In short: *Your* compatibility ranges are not for *you*. They are for *your
users*.

Suppose package ``A`` requires ``B^1.0.0``, and ``B`` requires ``C^1.2.0``.
Now let us suppose that ``A`` wishes to use a newer feature of ``C``, and thus
declares a dependency on ``C^1.3.0``. ``B`` and ``A`` have different
compatibility ranges on ``C``, but this will work perfectly fine **as long as
the compatible version ranges of A and B have some overlap**.

That final qualification is the reason we use compatibility ranges: To support
our downstream users to form dependency graphs that would otherwise form
conflicts if we required *exact* versions for everything. In the above example,
``C@1.3.0`` will be selected for the build of ``A``.

Now, if another downstream user wants to use ``A``, they will get ``C@1.3.0``.
But they discover that they actually need a bugfix in ``C``, so they place
their own requirement on ``C ^1.3.1``. Thus, they get ``C@1.3.1``, which still
satisfies the compatibility ranges of ``A`` and ``B``. Everyone gets along
just fine!


.. _deps.lib-deps:

Library Dependencies
********************

In ``dds``, library interdependencies are tracked separately from the packages
that contain them. A library must declare its intent to use another library
in the ``library.json5`` at its library root.

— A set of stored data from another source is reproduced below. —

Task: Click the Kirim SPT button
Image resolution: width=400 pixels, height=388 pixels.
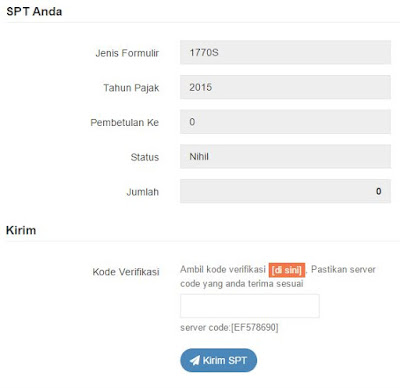Action: [x=219, y=360]
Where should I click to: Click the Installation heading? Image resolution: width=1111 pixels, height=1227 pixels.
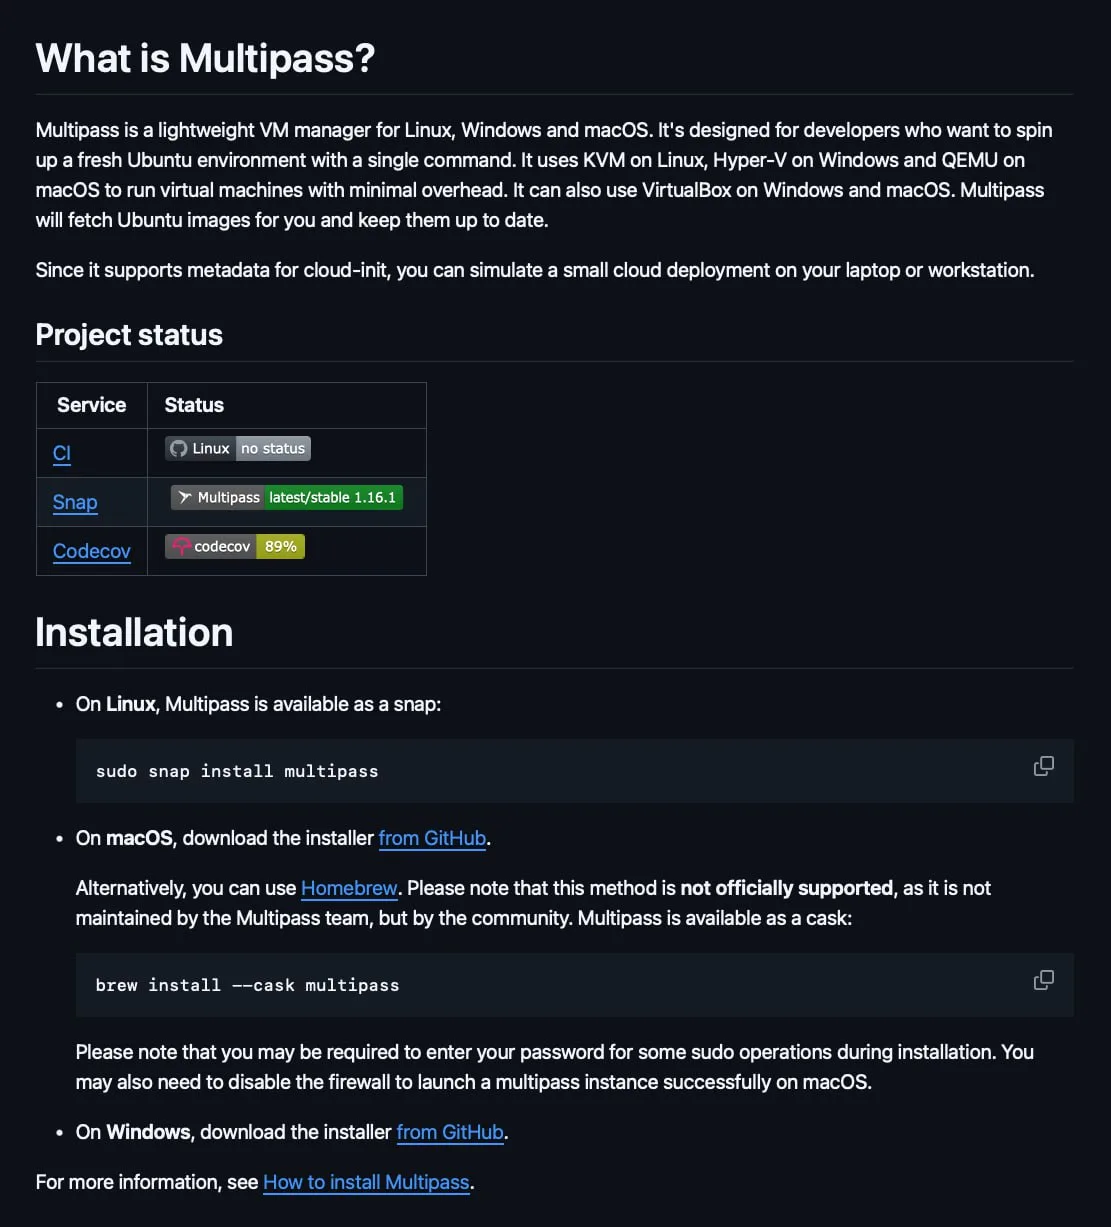tap(134, 632)
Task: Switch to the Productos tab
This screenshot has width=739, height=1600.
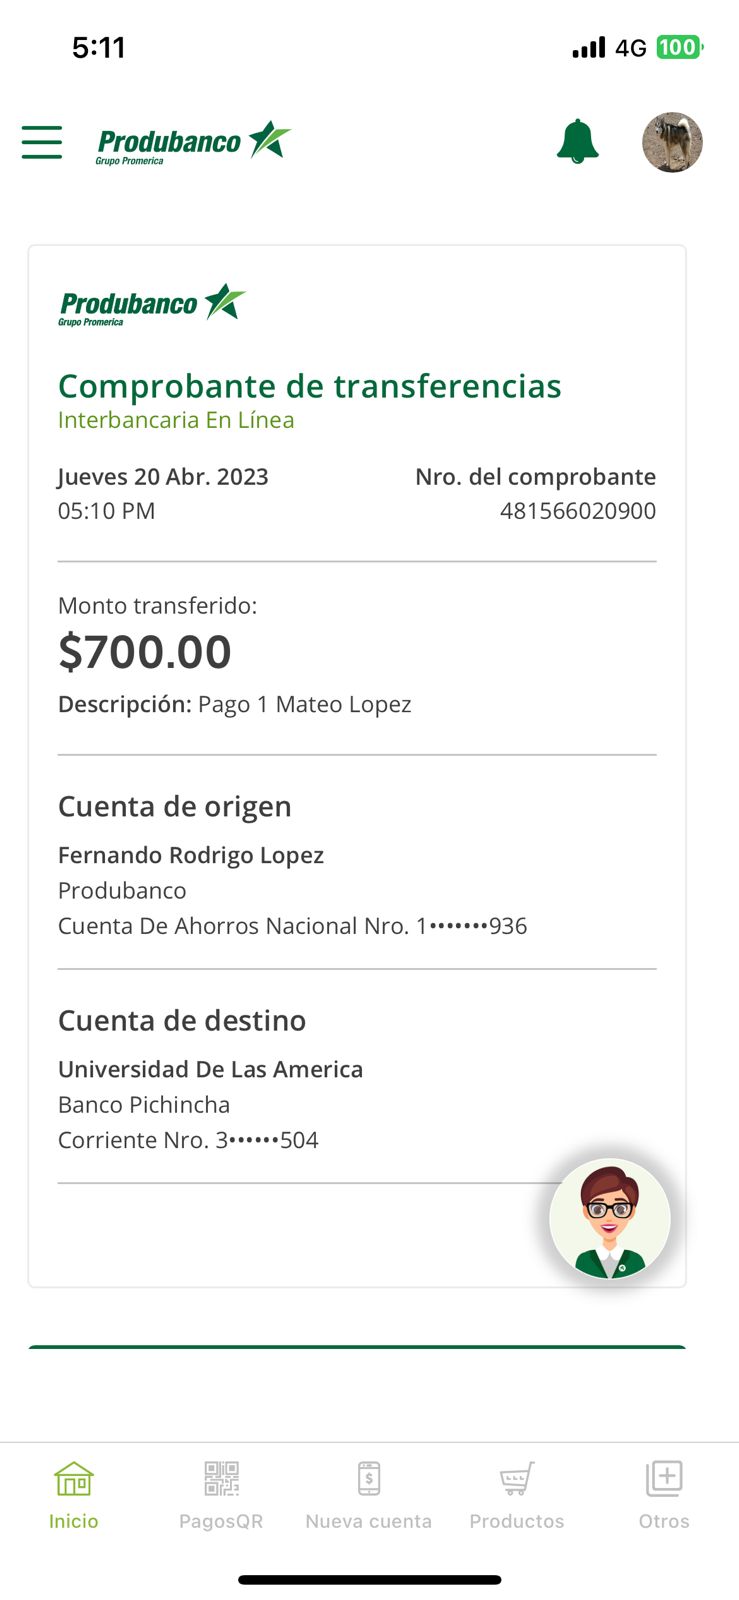Action: 517,1496
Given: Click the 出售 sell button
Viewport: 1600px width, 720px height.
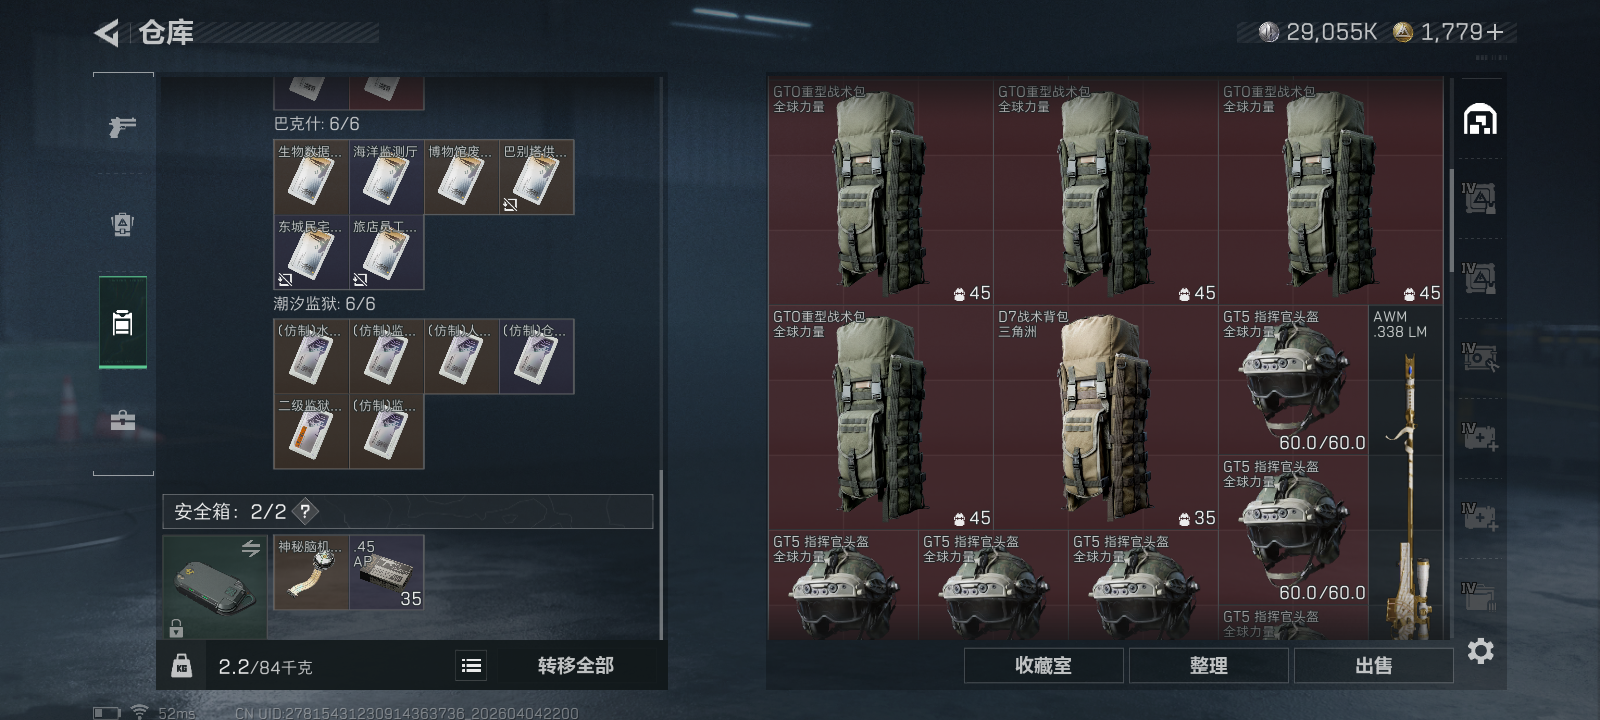Looking at the screenshot, I should coord(1373,665).
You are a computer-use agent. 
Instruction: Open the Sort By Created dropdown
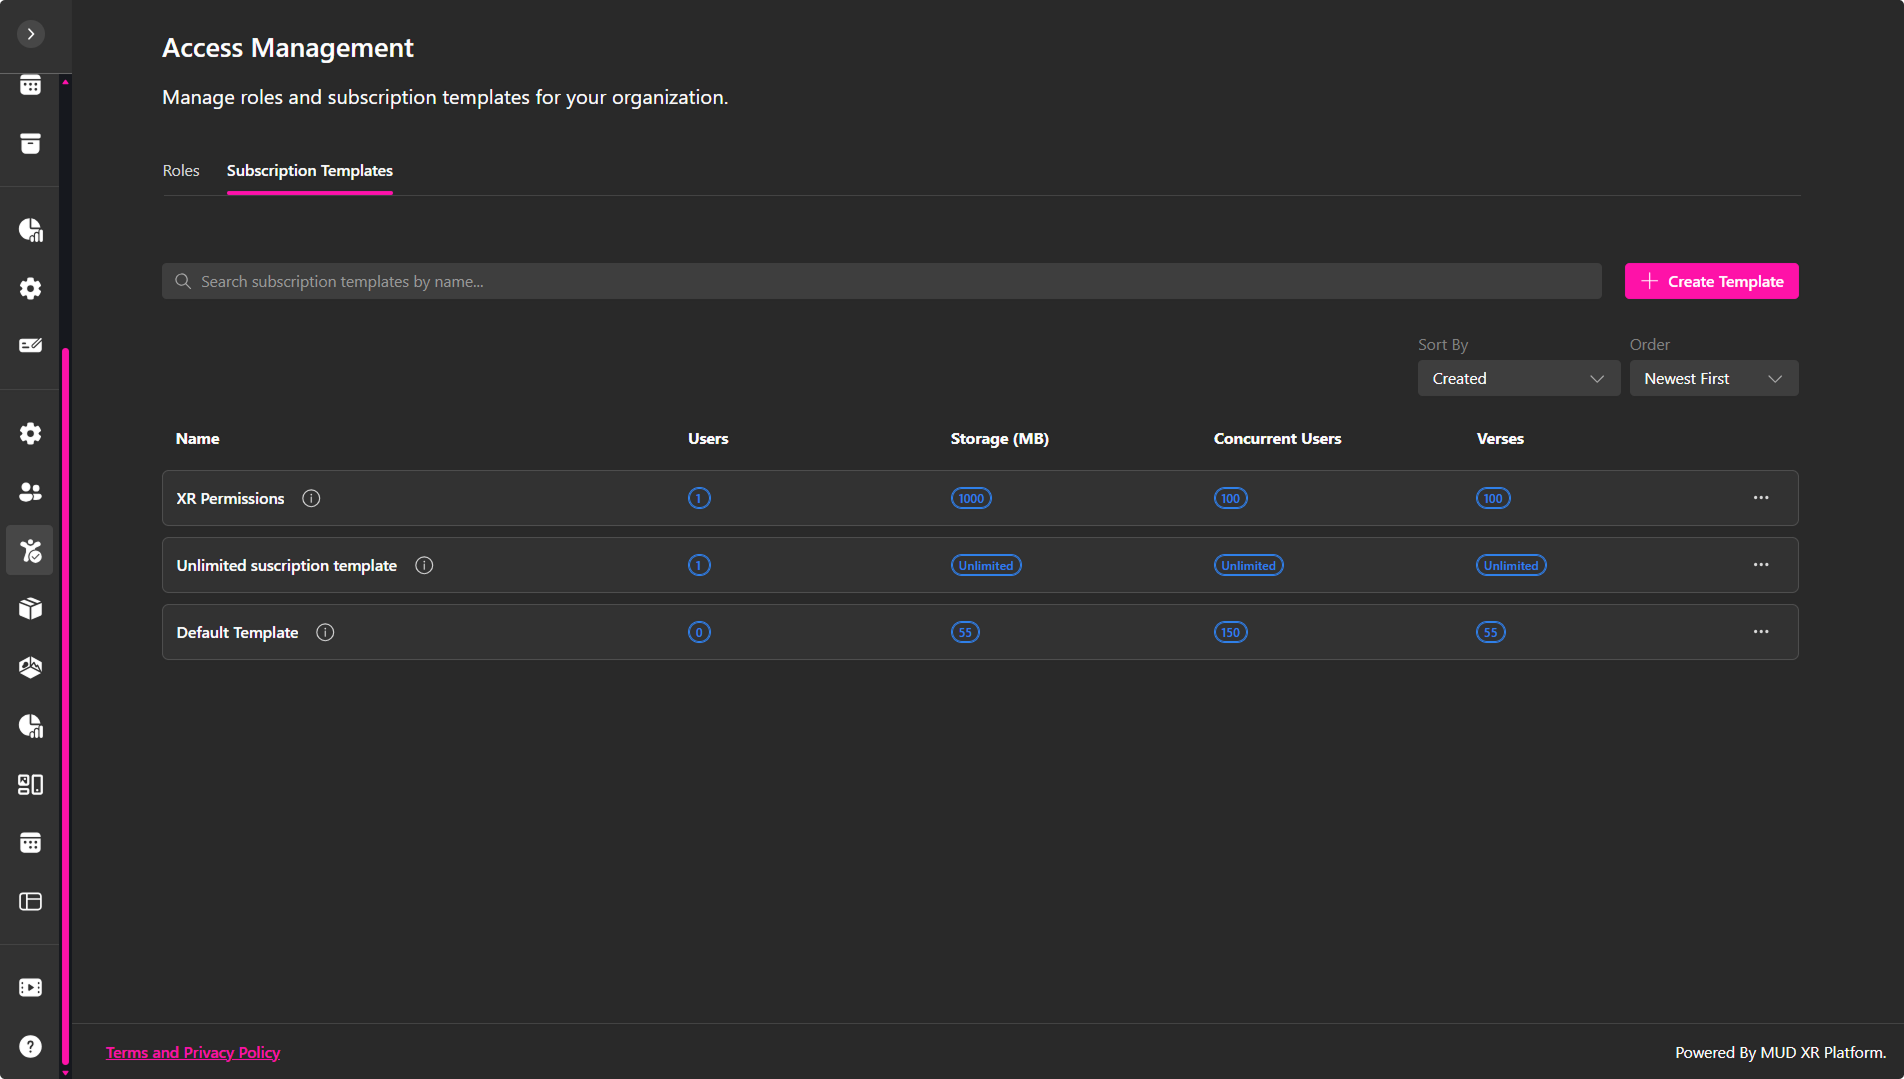(1518, 378)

The minimal content of a
``library.json5`` is the ``name`` key:

.. code-block:: js

    {
        name: 'gadgets'
    }

To announce that a library wishes to *use* another library, use the aptly-named
``uses`` key:

.. code-block:: js
    :emphasize-lines: 3-7

    {
        name: 'gadgets',
        uses: [
            'acme/widgets',
            'acme/gizmos',
            'acme/utils',
        ],
    }

Here is where the package's ``namespace`` key comes into play: A library's
qualified name is specified by joining the ``namespace`` of the containing
package with the ``name`` of the library within that package with a ``/``
between them.

It is the responsibility of package authors to document the ``namespace`` and
``name`` of the packages and libraries that they distribute.

.. note::
    The ``namespace`` of a package is completely arbitrary, and need not relate
    to a C++ ``namespace``.

.. note::
    The ``namespace`` need not be unique to a single package. For example, a
    single organization (Like Acme Inc.) can share a single ``namespace`` for
    many of their packages and libraries.

    However, it is essential that the ``<namespace>/<name>`` pair be
    universally unique, so choose wisely!

Once the ``uses`` key appears in the ``library.dds`` file of a library, ``dds``
will make available the headers for the library being used, and will
transitively propagate that usage requirement to users of the library.